地面からわく湯に入るなど初めての経験のはず。けれどルクレツィアはどこか懐かしい気がした。
湯は最高に気持ちが良かったが、一人で風呂に入るのは初めてだったので、体や髪の洗浄などがなかなか上手くいかない。
彼女は最終的に魔術陣で水を呼び出し、操作することで何とか汚れを落とした。
汗や皮脂など余分なものをきれいに洗い流すと、疲れまで流れ去ってしまったかのように気持ちが良い。
満足のいく出来に、己の魔術の腕は着実に上がっていると確信したルクレツィアだったが、魔術師として努力の方向性を間違っているような気もした。
体が温まると今度は眠気の方がやってくる。
湯殿から上がると、少女は髪を風魔法の陣で綺麗に乾かした。
脱ぐのは意外に簡単だったが、水気を纏った気怠い体で服を着るのは時間がかかる。
何とか服を身にまとうと、ルクレツィアは宛がわれた自分の部屋に向かうべく、階段を目指した。
「おう。嬢ちゃん。ゆっくり温まったか?」
にぎやかな話し声や笑い声の響く居間から、グイドが顔を出した。
赤ら顔でとても機嫌がよさそうに見える。
「はい。不思議なお湯でしたが、とても体が温まりました」
ほんのりと顔を上気させて微笑むルクレツィアだったが、湯から上がったばかりで少し喉が渇いていた。
喉を潤す水を欲していたので、つい、グイドの持つ杯を視線で追ってしまう。
「ん? こいつか? こいつァ嬢ちゃんにはまだ早い。……嬢ちゃんはこっちにしときな」
右手に持った杯を掲げて一気にあおると、グイドは人の波をかき分けて別の杯を持ってきた。
ルクレツィアが杯を受け取ると中には琥珀色の液体が揺れていた。揺れるたび、甘い芳香が彼女の鼻をくすぐる。
ちろりと舐めるととても甘い、糖蜜のような味がした。甘いのに後味はすっきりと爽やかで飲みやすい。

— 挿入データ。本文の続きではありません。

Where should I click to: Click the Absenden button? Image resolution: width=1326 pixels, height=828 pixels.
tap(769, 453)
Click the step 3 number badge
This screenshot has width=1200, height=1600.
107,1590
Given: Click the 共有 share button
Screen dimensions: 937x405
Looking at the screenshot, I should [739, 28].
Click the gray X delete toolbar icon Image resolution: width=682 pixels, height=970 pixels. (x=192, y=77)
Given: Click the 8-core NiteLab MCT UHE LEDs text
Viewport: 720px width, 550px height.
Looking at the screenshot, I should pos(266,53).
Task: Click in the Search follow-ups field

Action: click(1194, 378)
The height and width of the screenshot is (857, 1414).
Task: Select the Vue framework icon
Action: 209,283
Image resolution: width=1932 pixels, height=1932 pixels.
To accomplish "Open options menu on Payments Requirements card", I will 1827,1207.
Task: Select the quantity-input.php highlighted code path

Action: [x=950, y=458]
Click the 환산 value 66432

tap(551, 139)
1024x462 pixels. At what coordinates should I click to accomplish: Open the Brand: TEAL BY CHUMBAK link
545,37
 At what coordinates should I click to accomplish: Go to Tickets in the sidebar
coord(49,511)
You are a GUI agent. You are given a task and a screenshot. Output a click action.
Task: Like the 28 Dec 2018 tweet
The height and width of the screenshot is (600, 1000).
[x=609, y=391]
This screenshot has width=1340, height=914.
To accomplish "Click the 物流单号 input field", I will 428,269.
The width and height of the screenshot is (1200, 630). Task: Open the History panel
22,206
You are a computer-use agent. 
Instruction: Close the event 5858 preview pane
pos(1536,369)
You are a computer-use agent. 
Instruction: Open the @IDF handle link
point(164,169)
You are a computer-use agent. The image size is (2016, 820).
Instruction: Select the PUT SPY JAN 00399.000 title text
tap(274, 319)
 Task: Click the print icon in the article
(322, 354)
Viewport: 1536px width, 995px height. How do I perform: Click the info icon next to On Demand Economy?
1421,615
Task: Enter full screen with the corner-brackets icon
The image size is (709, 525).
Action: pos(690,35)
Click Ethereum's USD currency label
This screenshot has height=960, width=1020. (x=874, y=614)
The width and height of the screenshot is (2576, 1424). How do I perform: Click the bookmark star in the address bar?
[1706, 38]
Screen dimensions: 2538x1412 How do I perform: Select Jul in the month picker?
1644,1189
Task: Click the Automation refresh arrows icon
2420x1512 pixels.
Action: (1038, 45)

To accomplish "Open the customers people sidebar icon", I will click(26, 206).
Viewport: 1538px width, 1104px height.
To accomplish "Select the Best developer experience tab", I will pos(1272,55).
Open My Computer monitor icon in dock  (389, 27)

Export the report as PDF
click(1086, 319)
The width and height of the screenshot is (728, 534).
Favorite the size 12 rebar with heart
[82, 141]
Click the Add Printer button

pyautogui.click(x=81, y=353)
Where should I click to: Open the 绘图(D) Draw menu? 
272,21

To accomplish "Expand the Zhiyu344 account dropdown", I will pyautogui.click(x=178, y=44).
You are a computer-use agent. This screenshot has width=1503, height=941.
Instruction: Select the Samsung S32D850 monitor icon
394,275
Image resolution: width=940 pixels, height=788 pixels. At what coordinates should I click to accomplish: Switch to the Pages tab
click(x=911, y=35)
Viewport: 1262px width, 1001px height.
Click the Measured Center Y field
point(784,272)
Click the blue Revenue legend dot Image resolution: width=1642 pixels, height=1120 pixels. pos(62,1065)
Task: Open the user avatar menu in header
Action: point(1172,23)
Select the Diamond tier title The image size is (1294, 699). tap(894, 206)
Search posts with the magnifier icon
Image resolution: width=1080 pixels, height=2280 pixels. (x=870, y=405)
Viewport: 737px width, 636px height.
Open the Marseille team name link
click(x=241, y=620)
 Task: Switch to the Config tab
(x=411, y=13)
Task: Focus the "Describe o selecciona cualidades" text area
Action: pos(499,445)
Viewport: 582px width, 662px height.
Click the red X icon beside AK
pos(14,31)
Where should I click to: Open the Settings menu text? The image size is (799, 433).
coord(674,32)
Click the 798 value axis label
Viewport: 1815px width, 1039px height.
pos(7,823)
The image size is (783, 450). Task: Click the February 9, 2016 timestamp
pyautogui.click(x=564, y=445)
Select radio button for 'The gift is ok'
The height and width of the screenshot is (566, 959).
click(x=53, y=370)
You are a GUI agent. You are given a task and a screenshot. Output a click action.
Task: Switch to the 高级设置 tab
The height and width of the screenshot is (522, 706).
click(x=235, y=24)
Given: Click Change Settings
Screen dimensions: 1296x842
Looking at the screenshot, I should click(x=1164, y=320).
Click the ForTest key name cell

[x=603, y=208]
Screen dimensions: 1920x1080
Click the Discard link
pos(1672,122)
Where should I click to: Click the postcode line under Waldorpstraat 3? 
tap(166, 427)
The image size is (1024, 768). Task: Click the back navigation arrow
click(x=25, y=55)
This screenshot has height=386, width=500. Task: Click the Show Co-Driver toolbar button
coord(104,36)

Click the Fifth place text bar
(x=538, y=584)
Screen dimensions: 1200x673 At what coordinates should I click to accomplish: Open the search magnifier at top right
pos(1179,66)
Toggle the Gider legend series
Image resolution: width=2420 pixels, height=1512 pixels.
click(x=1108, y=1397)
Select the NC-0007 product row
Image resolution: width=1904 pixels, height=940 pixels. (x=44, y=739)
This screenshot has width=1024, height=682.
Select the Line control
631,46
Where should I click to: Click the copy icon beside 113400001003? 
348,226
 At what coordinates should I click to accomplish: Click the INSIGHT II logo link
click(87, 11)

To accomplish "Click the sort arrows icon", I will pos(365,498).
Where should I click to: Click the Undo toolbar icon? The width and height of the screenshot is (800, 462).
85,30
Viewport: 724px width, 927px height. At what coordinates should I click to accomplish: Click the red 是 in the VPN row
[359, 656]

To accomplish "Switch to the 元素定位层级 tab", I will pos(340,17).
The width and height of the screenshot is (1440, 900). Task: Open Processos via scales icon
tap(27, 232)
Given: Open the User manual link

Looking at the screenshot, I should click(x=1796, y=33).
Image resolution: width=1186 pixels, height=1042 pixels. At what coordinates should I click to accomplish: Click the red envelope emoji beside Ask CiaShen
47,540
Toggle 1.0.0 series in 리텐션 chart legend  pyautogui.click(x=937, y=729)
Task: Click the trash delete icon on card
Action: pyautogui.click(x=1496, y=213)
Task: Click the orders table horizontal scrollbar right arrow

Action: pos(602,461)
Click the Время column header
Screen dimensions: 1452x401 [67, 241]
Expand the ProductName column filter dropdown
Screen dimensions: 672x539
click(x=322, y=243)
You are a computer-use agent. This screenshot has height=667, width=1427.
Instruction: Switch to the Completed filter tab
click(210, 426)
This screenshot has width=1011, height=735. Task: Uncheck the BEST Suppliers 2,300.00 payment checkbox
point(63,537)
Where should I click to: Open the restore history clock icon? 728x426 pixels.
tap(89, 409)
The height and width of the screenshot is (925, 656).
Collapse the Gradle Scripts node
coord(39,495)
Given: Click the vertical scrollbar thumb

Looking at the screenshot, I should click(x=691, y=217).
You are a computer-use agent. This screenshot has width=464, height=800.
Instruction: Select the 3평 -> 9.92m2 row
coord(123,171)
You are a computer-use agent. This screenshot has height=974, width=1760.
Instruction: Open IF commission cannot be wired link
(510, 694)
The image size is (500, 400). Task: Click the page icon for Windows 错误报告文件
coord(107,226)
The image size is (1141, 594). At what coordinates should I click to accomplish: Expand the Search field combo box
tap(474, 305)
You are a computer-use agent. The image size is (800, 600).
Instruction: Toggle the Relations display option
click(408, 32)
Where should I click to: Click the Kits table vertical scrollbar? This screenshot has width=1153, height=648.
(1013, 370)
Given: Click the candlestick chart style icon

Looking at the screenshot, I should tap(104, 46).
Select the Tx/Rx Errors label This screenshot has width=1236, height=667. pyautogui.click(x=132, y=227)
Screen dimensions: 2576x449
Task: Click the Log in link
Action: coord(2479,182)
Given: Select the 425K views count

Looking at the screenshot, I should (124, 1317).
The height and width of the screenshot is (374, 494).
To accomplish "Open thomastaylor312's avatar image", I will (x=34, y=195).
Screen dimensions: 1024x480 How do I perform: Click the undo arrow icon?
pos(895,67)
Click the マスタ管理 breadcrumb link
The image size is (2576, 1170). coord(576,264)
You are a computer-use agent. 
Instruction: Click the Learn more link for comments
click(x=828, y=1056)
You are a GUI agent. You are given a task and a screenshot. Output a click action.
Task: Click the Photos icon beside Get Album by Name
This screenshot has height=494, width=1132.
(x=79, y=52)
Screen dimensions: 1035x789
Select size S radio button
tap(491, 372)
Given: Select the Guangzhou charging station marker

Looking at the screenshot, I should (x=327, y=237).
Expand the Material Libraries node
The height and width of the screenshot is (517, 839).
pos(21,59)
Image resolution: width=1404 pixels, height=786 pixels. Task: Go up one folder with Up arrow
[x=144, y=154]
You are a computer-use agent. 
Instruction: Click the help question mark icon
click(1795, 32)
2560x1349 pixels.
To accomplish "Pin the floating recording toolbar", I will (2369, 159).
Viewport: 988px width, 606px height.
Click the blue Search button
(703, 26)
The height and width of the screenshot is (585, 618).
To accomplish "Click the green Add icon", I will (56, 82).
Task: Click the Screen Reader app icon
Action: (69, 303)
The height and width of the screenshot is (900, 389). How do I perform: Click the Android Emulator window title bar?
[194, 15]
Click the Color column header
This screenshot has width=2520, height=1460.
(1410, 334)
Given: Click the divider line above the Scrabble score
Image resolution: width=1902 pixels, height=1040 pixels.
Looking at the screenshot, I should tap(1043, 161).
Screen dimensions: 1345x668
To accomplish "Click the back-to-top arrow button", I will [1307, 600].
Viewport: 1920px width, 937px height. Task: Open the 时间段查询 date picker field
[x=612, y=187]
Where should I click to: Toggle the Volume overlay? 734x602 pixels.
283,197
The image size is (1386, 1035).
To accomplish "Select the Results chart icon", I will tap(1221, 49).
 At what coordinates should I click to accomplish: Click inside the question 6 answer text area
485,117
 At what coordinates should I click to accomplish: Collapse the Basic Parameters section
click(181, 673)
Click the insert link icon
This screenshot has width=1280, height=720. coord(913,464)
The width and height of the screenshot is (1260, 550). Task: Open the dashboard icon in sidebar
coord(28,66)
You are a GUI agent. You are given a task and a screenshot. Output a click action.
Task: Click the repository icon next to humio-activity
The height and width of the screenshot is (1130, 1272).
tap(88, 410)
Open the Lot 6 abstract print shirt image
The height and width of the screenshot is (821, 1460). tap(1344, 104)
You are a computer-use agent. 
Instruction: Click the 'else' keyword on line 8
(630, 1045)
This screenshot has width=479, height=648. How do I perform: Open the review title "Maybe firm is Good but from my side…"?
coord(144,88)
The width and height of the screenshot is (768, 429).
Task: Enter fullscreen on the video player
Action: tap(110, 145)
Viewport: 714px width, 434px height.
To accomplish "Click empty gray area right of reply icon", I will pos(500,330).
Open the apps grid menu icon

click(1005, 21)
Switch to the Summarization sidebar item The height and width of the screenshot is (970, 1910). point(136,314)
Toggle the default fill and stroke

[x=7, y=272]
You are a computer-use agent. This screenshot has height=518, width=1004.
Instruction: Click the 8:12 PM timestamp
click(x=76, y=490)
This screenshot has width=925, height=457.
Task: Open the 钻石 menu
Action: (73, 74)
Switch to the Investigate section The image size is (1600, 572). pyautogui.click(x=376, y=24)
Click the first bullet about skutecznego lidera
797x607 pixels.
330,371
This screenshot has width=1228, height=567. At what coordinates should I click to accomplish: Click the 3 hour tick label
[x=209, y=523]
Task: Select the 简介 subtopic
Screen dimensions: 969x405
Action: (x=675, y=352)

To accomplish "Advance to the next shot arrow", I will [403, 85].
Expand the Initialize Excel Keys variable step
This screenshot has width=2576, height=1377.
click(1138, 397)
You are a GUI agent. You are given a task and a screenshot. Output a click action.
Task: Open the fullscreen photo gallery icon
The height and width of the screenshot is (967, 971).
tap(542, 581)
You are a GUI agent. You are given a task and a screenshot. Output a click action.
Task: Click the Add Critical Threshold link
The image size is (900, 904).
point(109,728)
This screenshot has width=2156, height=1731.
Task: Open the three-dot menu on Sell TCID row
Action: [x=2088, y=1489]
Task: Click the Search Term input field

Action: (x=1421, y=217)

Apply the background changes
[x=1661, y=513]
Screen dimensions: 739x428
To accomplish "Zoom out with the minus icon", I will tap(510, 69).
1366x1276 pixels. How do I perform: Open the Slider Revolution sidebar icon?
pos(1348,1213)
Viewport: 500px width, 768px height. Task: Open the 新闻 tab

ルクレツィアが求めたのは水か茶だったが、これはこれで悪くなかった。
「草花の蜜で造った蜜酒だ。草花の蜜は寒村では貴重でなァ。この村では祝いごとのときにふるまわれるんだ」
「……そんな貴重なものを、頂いてもよろしいんですか?」
「あ? ンなの当然だろ。何だったら、村中の蜜酒を空にしてくれたってかまわねえ。文句を言うヤツなんざ、いねえよ」
がはは、と豪快に笑うとグイドは居間への扉を勢いよく蹴り開けた。
「オイ! ゴルアァッ! 野郎どもォ! 今宵の主役のお通りだ! 杯を掲げろォッ! 小さくて勇敢な英雄殿に敬意と感謝を示せええぇぇッ!」
グイドが杯を掲げると、居間に居た村人たち全員が杯を掲げ口々に彼女の勇気を称えた。
グイドに背を押されてルクレツィアは居間の中央まで足を進ませる。中は酒臭かったが、明るく、活気に満ちていた。
周りを取り囲む人々の中には村人のほかに、見知った姿もある。
イレーネは笑みを浮かべつつ杯を傾け、ジャンはそんな彼女に見惚れていた。
エルモは、村の男達と楽しげに酒を飲み交わしているようだ。
皆が杯を掲げるのに倣って、ルクレツィアも掲げると「小さな英雄にッ!!」と雄々しい歓声が上がり、男たちはぐいっと杯を飲み干した。
ルクレツィアもそれをまねて杯をあおるが、酒の香りに咽て、一気に飲み干すことはかなわない。
あおった瞬間に目を見開き、けほけほと涙目になりながら咳をする少女。彼女の姿は妙に人々の笑いを誘い、酒宴は大いに盛り上がったのだった。